Vendredi 3 octobre 2025 s’est tenue au ministère de la Justice une cérémonie d’installation des nouveaux promus de ladite administration. Présidée par le Garde des Sceaux, cette passation de charges ayant marqué le renouvellement de plusieurs postes clés était l’occasion pour le patron du département, Dr Séraphin Akure Davain, d’inviter les nouveaux promus à améliorer l’image de la justice auprès des citoyens.

Le ministre de la Justice en compagnie des nouveaux promus, dont les secrétaires généraux entrant et sortant Jacques Lebama et Martin Obandja-Owoula. © GabonReview

 

Lors de la cérémonie de passation de charges, vendredi 3 octobre, tenu au ministre de la Justice, le moment phare de la cérémonie fut l’installation de Jacque Lebama, magistrat hors hiérarchie, au poste de Secrétaire général du ministère de la Justice. Précédemment Conseiller spécial et chef du département juridique de la Justice, il remplace Martin Obandja-Owoula, magistrat admis à faire valoir ses droits à la retraite.

Plusieurs autres directions stratégiques ont également vu l’installation de leurs nouveaux responsables, notamment : le président du Conseil d’administration, le Secrétaire général adjoint, la direction générale des Affaires civiles, la direction générale des Affaires administratives, la direction des Affaires sociales et de la Protection de l’enfance et la direction Gestion. 

S’adressant aux nouveaux promus, le Dr Séraphin Akure-Davain a insisté sur l’importance du travail d’équipe et de la responsabilité individuelle et collective, tout en reconnaissant avec humilité sa propre connaissance limitée du droit.
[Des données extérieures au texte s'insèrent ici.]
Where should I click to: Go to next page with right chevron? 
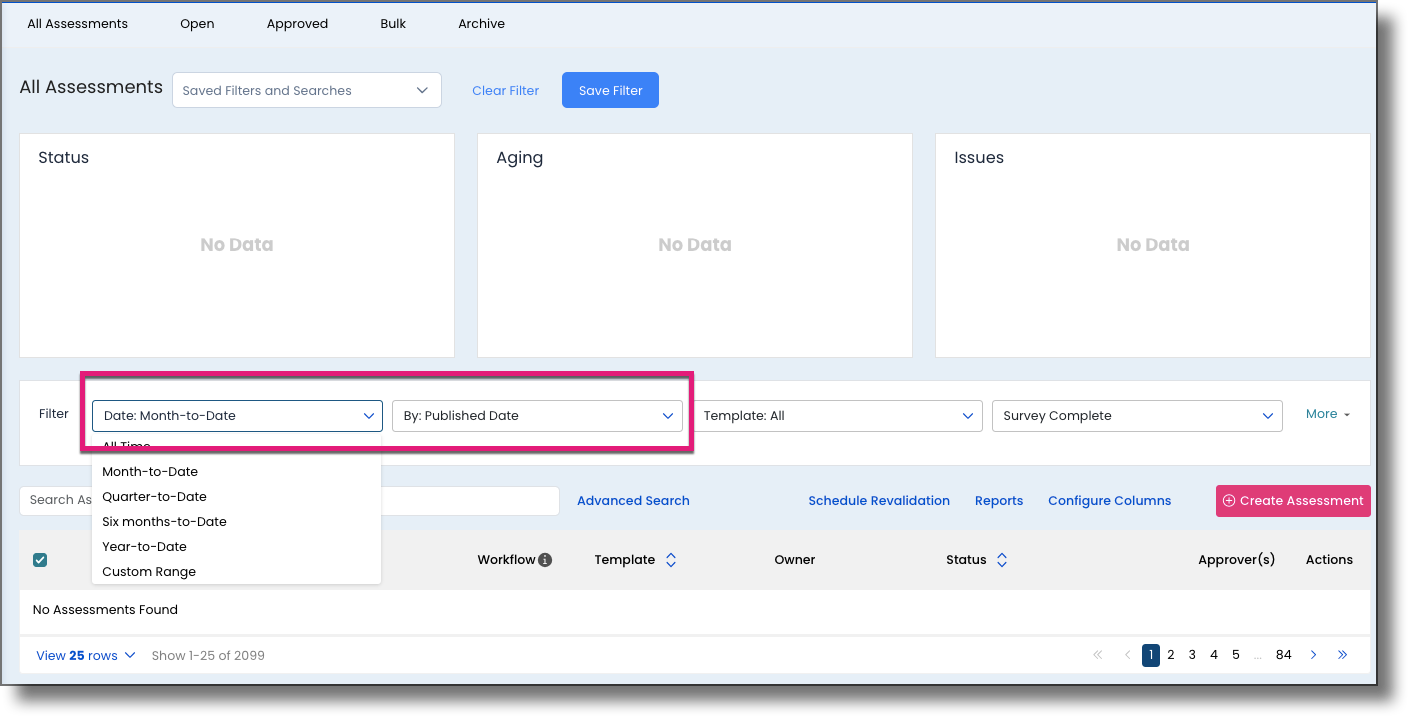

Il a également mis en lumière la principale préoccupation du département : la perception de la justice par les compatriotes. «Nous avons un véritable souci. C’est la perception de notre justice par nos compatriotes […] La perception n’est pas forcément la vérité. C’est à nous de faire en sorte que la perception par nos compatriotes de notre justice soit positive», a-t-il déclaré. Il a exhorté les magistrats, qu’il a qualifiés de «bien formés et expérimentés», à mettre leur expertise au service du pays pour relever ce défi.
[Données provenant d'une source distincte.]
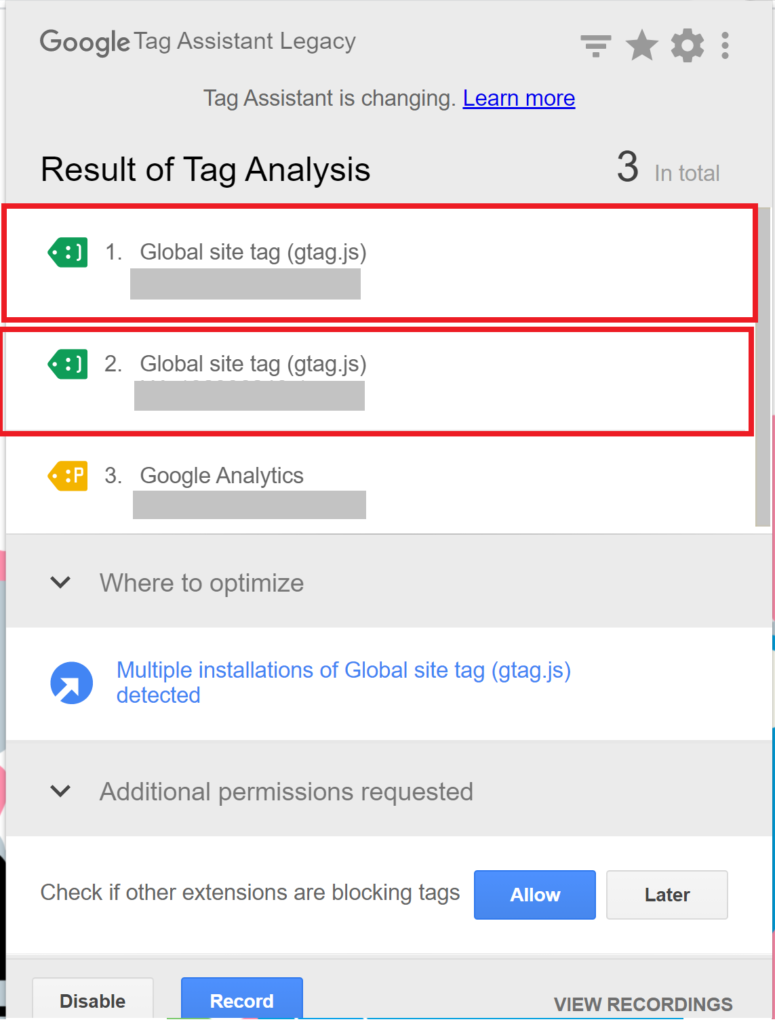Select the green tag icon beside entry 2
775x1024 pixels.
tap(67, 364)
Suivre la feuille de route présidentielle

Le ministre installant le nouveau Secrétaire général du ministre de la Justice, Jacques Lebama. © GabonReview

Rappelant l’engagement du chef de l’État, il a résumé la feuille de route ministérielle en deux mots : «vite et bien». «Le président va vite. Il va très vite. Il faut suivre. Il ne va pas seulement vite, il exige de nous que nous fassions bien», a-t-il souligné, appelant à l’harmonie et à l’effort maximal. Il a également insisté sur l’ouverture de son bureau pour faciliter la collaboration.

La directrice des affaires sociales et de la protection de l’enfance, magistrate du 1er grade (précédemment conseillère à la Cour d’appel judiciaire de Libreville, Glwadys Maganga Amoussou a détaillé les missions essentielles de sa direction. «Le service de protection à l’enfance, travaille principalement avec des organismes internationaux comme l’UNICEF et le PNUD pour la réinsertion des enfants défavorisés et en situation difficile», a-t-elle déclaré, en revenant sur les deux autres missions claires, dont le service des Affaires sociales, qui assure la liaison entre les juridictions et l’administration centrale.

D’après la directrice, celui-ci garantit le suivi de ces procédures, nécessitant la présence obligatoire d’un travailleur social et des parents lors de toute action initiée contre un mineur et quant à l’autre service, il s’agit de l’assistance judiciaire qui met en avant la vocation sociale de la justice, et qui vise à rapprocher la justice de tous les justiciables, en particulier ceux qui n’ont pas les moyens d’y avoir recours, assurant ainsi une justice équitable.

Thécia Nyomba ( Stagiaire)

 
GR
 

2 Commentaires

  1. Gayo dit :

    Mais ils sont vieux comme vous, Dr Akure. Je suis certain qu’avec l’émergence des outils modernes dans la gestion des organisations, pour ne pas rester en arrière il faut confier les secteurs sensibles à des moins de 50 ans.

  2. Mone famé dit :

    Docteur, vous avez du pain sur la planche …et la «karsherisation » de fond en comble de toute l’administration de votre département, tout autant que la remise en question sinon l’extinction de certains concepts qui y sont légion et font prospérer la délinquance dans les instances judiciaires nationales, à l’instar «d’autorité de la chose jugée », n’y échapperont pas.

    Les laissés-pour-compte que nous sommes suivons avec attention et intérêt votre action depuis Atié, meyo-kye, ngouoni, aboumi, Bolosoville…et restons convaincus de ce que vous devez conserver ce «relais » car personne ne viendra faire ce job après vous..

    Courage, il vous est interdit d’échouer.